Few things bring me more joy than videos of unlikely animal pairs romping or snuggling.
Goats and rhinos, pigs and cats, deer and foxes, tortoises and terriers, monkeys and tigers, parrots and hippos, few things in the world are more adorable than interspecies friendships.
Disney animated movies, eat your heart out.
The question is, did the animals work out a common language, or is it just another cute internet meme? Have these unlikely pairs become inseparable pals because of a stress event or coincidence in captivity, or is it an authentic emotional connection?
The dreamer in me wants to believe the latter. That animals are far more emotionally complex than humans. That they proactively seek out social relationships outside of their own species. And that they even learn how to connect with one another by adopting the behaviors of other mammals.
Now, although these interspecies relationships are well documented in popular media, the number of official scientific studies are scarce.

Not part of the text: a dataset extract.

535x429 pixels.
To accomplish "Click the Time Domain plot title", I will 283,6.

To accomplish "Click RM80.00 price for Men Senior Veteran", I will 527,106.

But one fascinating university study did catch my eye. There are several potential correlations between wild animals and humans.
First, there is a beautiful definition of what an interspecies friendship actually is. Sustainable, altruistic or reciprocal relationships between two or more different animal species where they interact with a certain frequency and consistency of affiliation behaviors which are not reproductive or aggressive.
Sounds like the kind of friend every human needs. Just imagine if more people forged relationships in that way. Kind of makes you wonder. If a rhino and a goat can connect across species lines, why are still fighting wars with each other?
The second conclusion that caught my eye was, young animals appear to make more interspecies friendships through play, whereas adults make more interspecies friendships through social bonding and proximity to other animals.
Once again, humans could learn a thing or two from this point. Think about kids. They make friends with anybody, anywhere. They don’t size each other up with condescending questions first. What do you do? Who do you know here? Is that your diamond encrusted sippie cup? Kids don’t care. They want to play.
Adults, on the other hand, have decades of prejudices and traumas that conspire to limit their relationships to those who look, think and dress exactly like them.
Because they’ve been burned and screwed over too many times, and their hearts have been hardened.
Reminds me of a powerful song lyric. David Gray sings:
We were born with our eyes wide open, so alive with wild hope, now can you tell me why, time after time, they drag you down, down in the darkness deep, fools in their madness all around, know that the light don’t sleep.
You don’t need a degree in zoology to make the conclusion.
Now if you’ll excuse me, my pet flamingo needs to go for her daily walk.
LET ME ASK YA THIS…
How many people did you go out of your way to avoid yesterday?